Because of their particular requirements, startups in the ceramics industry face limited choices in business incubators. Nor can just any incubator give them useful advice. “It’s actually quite tough to find good space for startups,” says Alan Rae, executive director of the Ceramics Corridor Innovation Centers and its sister incubator, the Nanomaterials Innovation Center. “What we do is give access to the right type of work space, the ability to network, and a substantial set of equipment.”
Rae’s incubators are among hundreds focused on specific niches like digital education, green technology, homeland security, fashion and food. Unlike more generalist incubators, specialists offer industry-specific expertise, contacts, and if necessary, equipment that would otherwise be too costly for young businesses with limited cash.
Success rates are difficult to measure, but many people who study and advocate entrepreneurship speak highly of specialized incubators because staff often comes from the particular field of focus. Bouncing ideas off other startups can also be a valuable fringe benefit. “This notion of an ad hoc advisory board of your peers can be extremely helpful,” said Alana Muller, president of Kauffman FastTrac, a nonprofit that offers courses in entrepreneurship. “You’re establishing a network and a group of peers who can weigh in.”
Specialty incubators tend to grow up around industries that are big enough to make the effort and expense worthwhile. A number of them target specific locations. The Ceramics Corridor, for example, is near the headquarters of Corning (GLW), the industrial glass and ceramics giant. Various government agencies, economic development organizations and academic institutions helped to found the incubator to create jobs in the area and boost research.

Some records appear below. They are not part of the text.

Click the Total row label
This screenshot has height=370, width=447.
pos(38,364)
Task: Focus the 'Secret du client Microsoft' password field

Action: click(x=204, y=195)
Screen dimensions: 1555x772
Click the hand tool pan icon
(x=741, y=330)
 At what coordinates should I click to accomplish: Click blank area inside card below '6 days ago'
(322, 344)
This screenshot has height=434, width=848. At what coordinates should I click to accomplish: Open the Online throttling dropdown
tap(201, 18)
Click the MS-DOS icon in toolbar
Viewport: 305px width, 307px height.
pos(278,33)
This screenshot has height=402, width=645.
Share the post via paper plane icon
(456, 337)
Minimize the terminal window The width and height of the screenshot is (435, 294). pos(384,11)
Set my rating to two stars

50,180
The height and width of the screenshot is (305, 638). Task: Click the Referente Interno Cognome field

The Ceramics Corridor, which is overseen by a non-profit, houses seven companies at its facilities. They lease office space and share the lab, pilot production area, and kitchen. “Our greatest joy is when one of them graduates and opens their own plant,” Rae says.
Specialized incubators generally tailor the length of their programs to the industries they serve. Internet startups can build an iPhone app quickly, while other industries take so much time to go to market that they seem plodding by comparison. “You put a bunch of programmers into a hothouse, feed them, and come up with a product in a few months,” Rae said. “In the electronics industry, it takes seven to 10 years to get a product out. It’s more a marathon than a sprint.”

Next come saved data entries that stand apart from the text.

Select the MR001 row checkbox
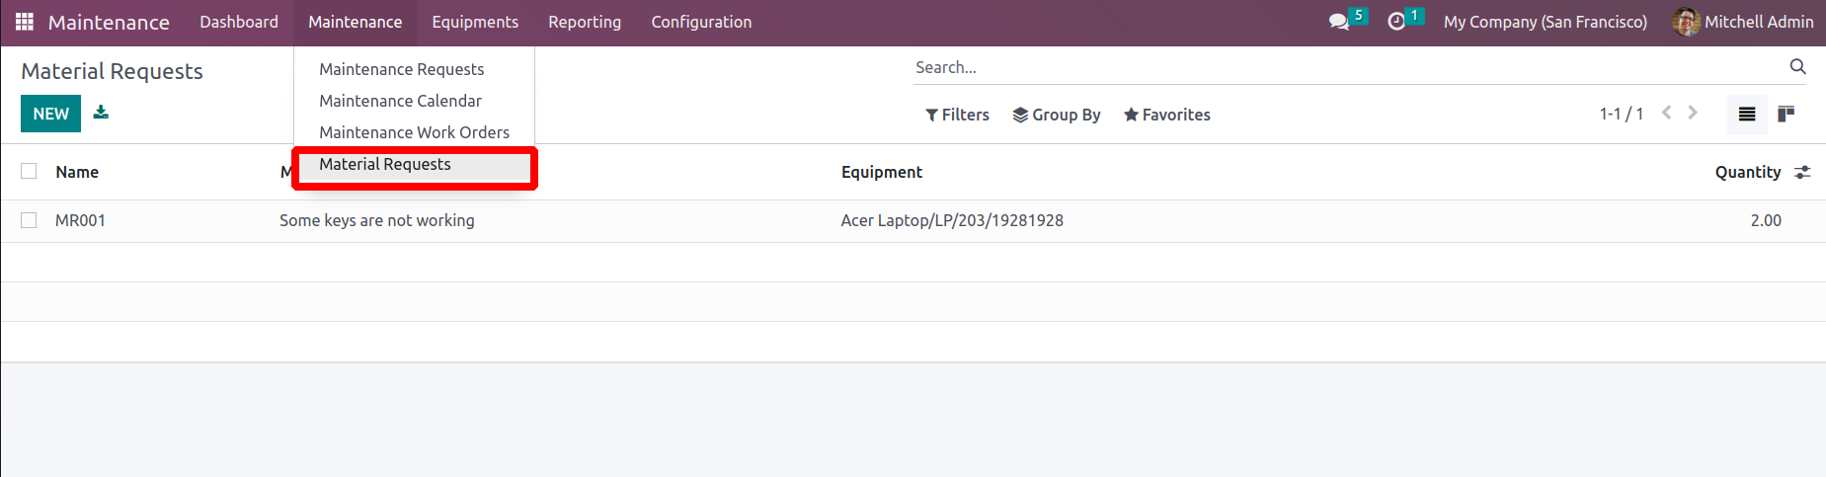The width and height of the screenshot is (1826, 477). [x=30, y=220]
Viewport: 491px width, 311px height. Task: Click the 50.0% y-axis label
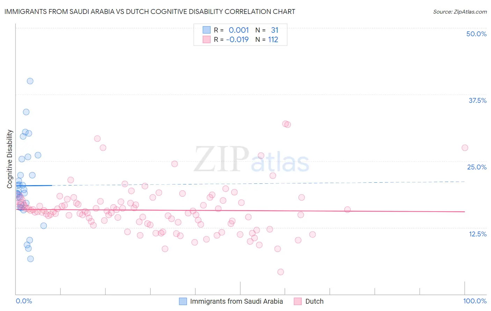tap(476, 34)
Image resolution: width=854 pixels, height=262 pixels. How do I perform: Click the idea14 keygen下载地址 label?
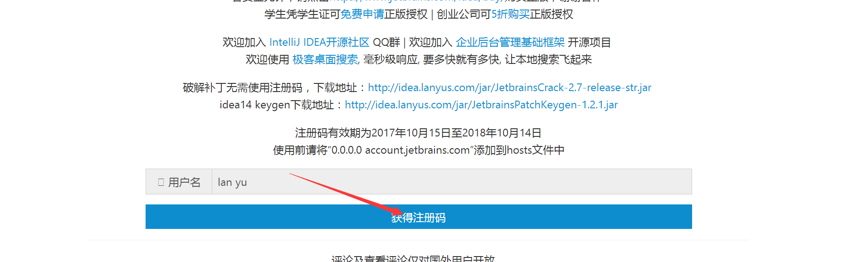277,105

Indeed, in Silicon Valley, the specialized model follows a different script. In addition to the brevity of the programs, investment is usually involved. Typical is RockHealth, which gives health startups $100,000 and free office space for the duration of the program. In exchange, the companies give up a 6 percent stake in their businesses to several venture capital firms and to the Mayo Clinic.

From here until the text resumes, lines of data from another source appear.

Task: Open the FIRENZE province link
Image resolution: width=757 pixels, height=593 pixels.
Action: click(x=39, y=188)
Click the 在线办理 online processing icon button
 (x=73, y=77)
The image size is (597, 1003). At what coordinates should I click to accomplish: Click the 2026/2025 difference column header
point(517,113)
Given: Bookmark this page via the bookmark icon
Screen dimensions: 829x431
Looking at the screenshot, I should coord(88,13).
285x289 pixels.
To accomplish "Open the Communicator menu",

At many specialty incubators, the goal is more about economic bootstrapping than building the next technology blockbuster. Encouraging entrepreneurship among the poor is a common theme. For instance, La Cocina, a culinary incubator in San Francisco, helps immigrant women with low incomes get food businesses off the ground. First-time entrepreneurs need plenty of guidance with the intricacies of opening restaurants and packaged food businesses.
Azalea Perez Olivares, events coordinator and spokeswoman for the food nonprofit, said that the reality check comes during regular informational orientations held before anyone can submit their applications. The message is deliberately sobering. “We try to be realistic—that the majority of food businesses fail,” she says.
Staff and food industry volunteers mentor those who are selected for the program. Participants almost invariably have to rewrite business plans after better researching the competition and learning about the financing needed to turn their idea into a business. After getting the basics in order, the would-be food entrepreneurs can use the incubator’s shared kitchen, which has eight work stations over 4,400 square feet. Food-safety regulations require all food businesses to use a professional kitchen, rather than cook at home. The women who go through the program come out with contacts in the food industry that they would probably never otherwise have been able to get. Additionally, buyers from Whole Foods (WFM), the specialty grocery chain, visit to take a look at the food coming out of the program. So far, 13 businesses have graduated, including a pickle maker and a baker of Irish shortbread that’s covered in chocolate. A handful have opened restaurants, such as a graduate who originally sold his Japanese rice balls from a cart.
The danger to any kind of specialty incubator is focusing on an industry that is too small. Specializing also adds risk because a particular business niche may eventually wither amid changing technology, consumer tastes, or a depressed economy. Entrepreneurs, in turn, are encouraged to check the track record of specialty incubators and verify the staff’s expertise. Just because someone says they can help doesn’t make it true.